The court considered these arguments against the backdrop of Arizona's Financial Responsibility Act, A.R.S. §§ 28-4001 to 4153, the purpose of which is to protect the public from "the financial hardship resulting from the use of automobiles by financially irresponsible persons." Farmers, 493 P.2d at 911 (citing Jenkins v. Mayflower Insurance Exchange, 380 P.2d 145 (Ariz. 1963)). Ultimately, the court concluded that "public policy would be thwarted by holding that the exclusion will be applied where a person is injured by a third party insured by the owner because he is an employee of the owner." Id. at 912. Although the purpose of the employment exclusion was to "protect the owner from the expense of double coverage where his employee is covered by workmen's compensation," the court held that the application of "the exclusion without limitation to defeat coverage of third parties frustrates the purpose of the Financial Responsibility Act." Id.
Farmers rested on the policies of the Financial Responsibility Act. The purpose of the Act is to protect "[t]he public using the highways . . . from financial hardship resulting from the use of automobiles by financially irresponsible persons." Schwab v. State Farm Fire & Cas. Co., 558 P.2d 942, 944 (Ariz. Ct. App. 1976). Because this case involves neither automobiles nor the public's use of the highways, the policies of the Act are not relevant.
Interstate contends that Farmers stands for the proposition that the phrase "the insured" can only refer to the insured employer and that they, like Daly, are the "non-employer" who seeks coverage for the employee's injuries. Doc. 93 at 20. This argument misstates the holding in Farmers. As noted above, Farmers was based entirely on the Financial Responsibility Act. Farmers did not adopt the holding Interstate espouses, but merely mentioned it as hypothetical: "If we were to construe the Home Indemnity policy to mean that the exclusion does not have application to the permissive insured because the injured or deceased was an employee of the owner insured, [the court] would be compelled to hold . . . that the exclusion was void as against public policy." Farmers, 493 P.2d at 912 (emphasis added).

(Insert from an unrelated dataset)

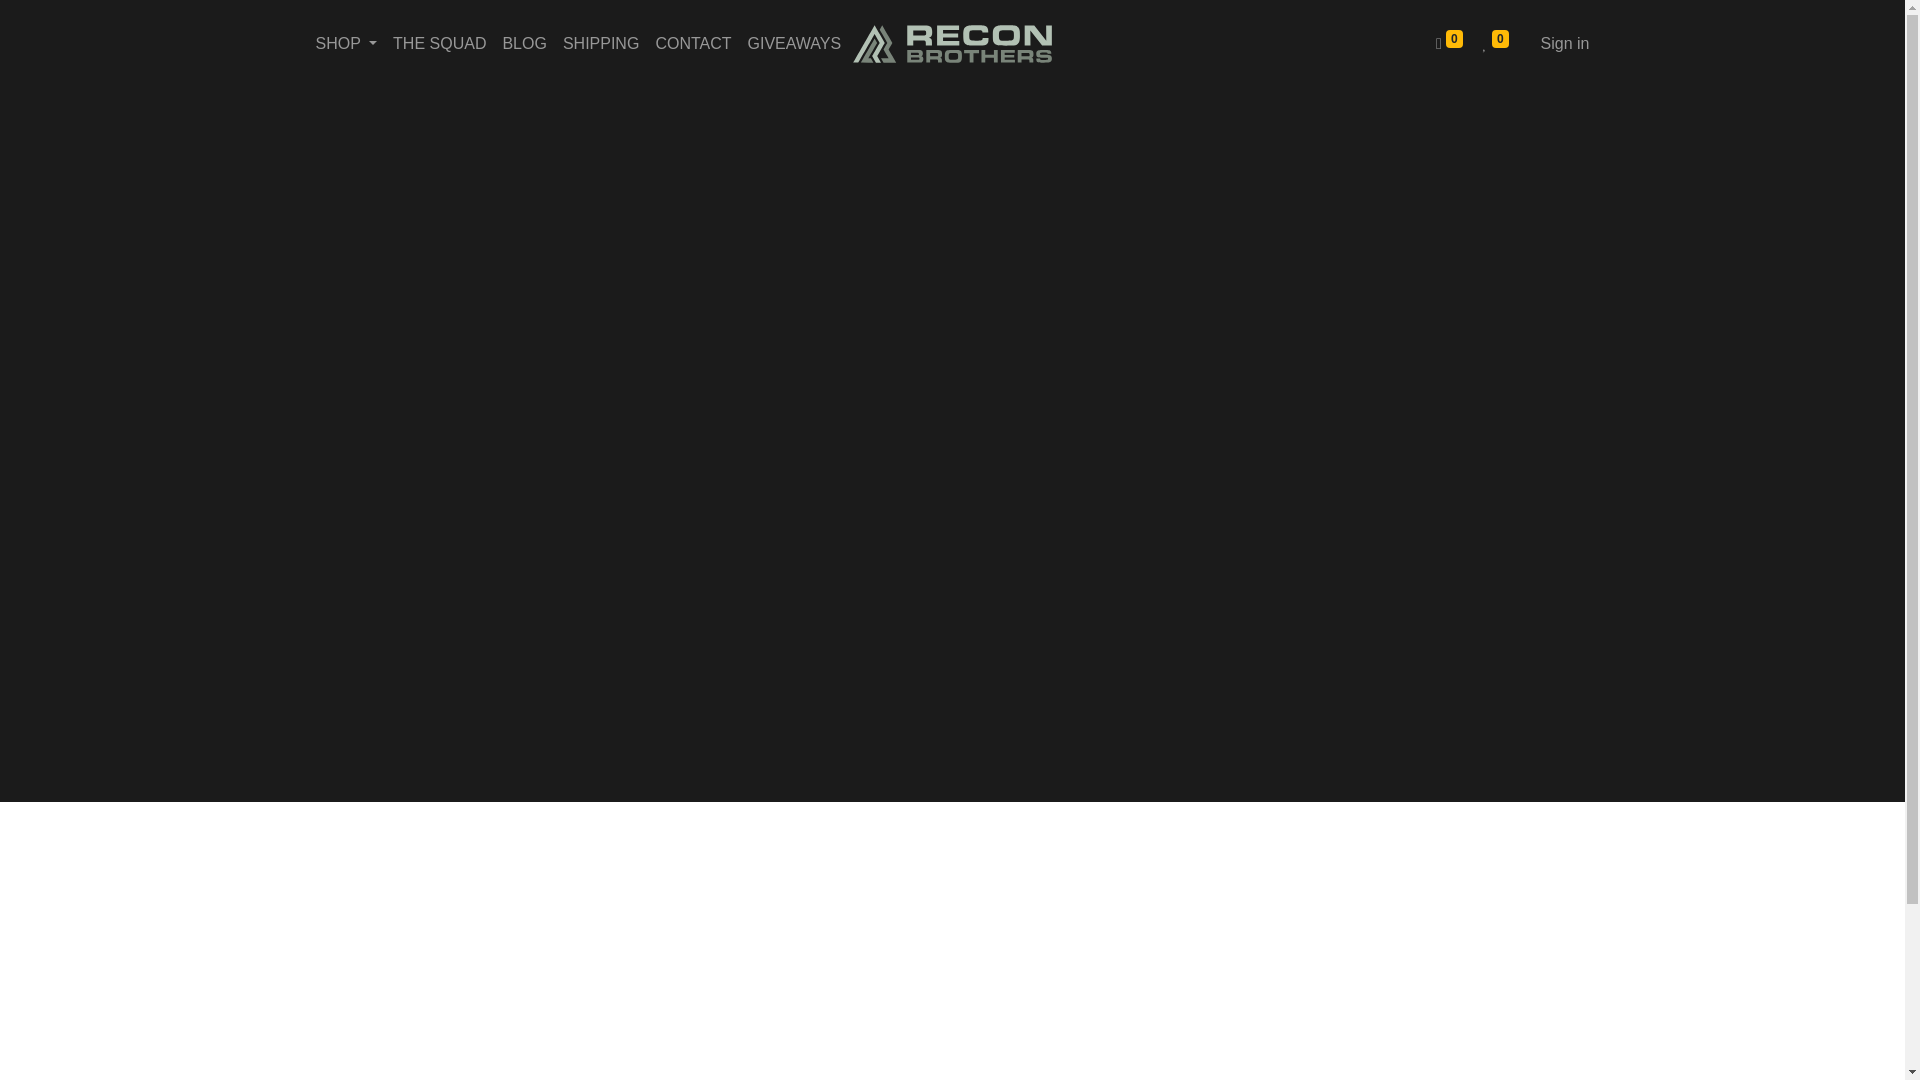 The height and width of the screenshot is (1080, 1920). Describe the element at coordinates (1564, 43) in the screenshot. I see `Sign in` at that location.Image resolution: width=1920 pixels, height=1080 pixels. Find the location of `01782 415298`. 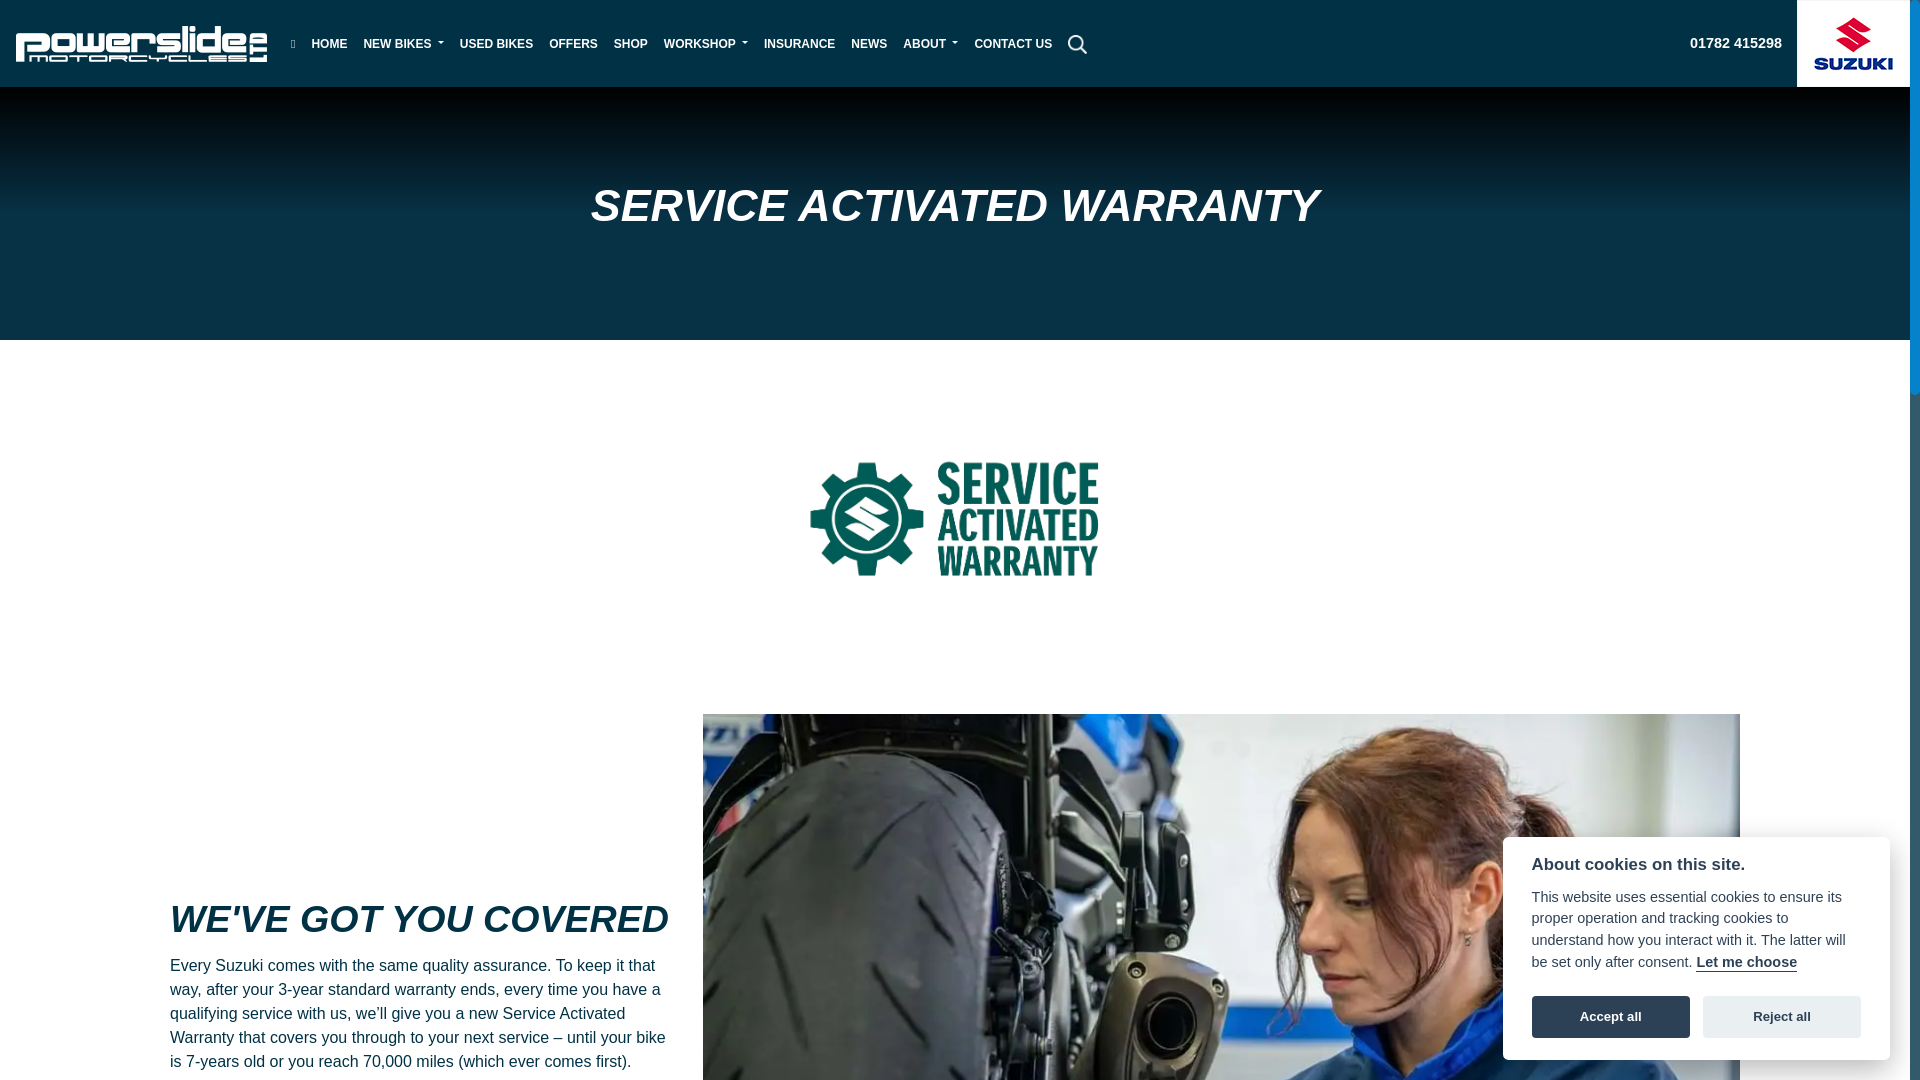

The Court cannot conclude that the mere mention of this hypothetical constitutes a basis on which to disregard the clear language of the policy and the undisputed facts that render it applicable in this case.
In summary, the Court finds that the clear language of the employer liability exclusion applies to the undisputed facts of this case. Although Water Movers qualifies as an additional insured, the plain language of the employment exclusion policy bars indemnification under the policy. Doc. 90-4 at 101.
IT IS ORDERED:
1. Plaintiff Interstate's motion for summary judgment (Doc. 90) is denied.
2. Defendant New Hampshire's motion for summary judgment (Doc. 92) is granted.
3. The Clerk shall terminate this action.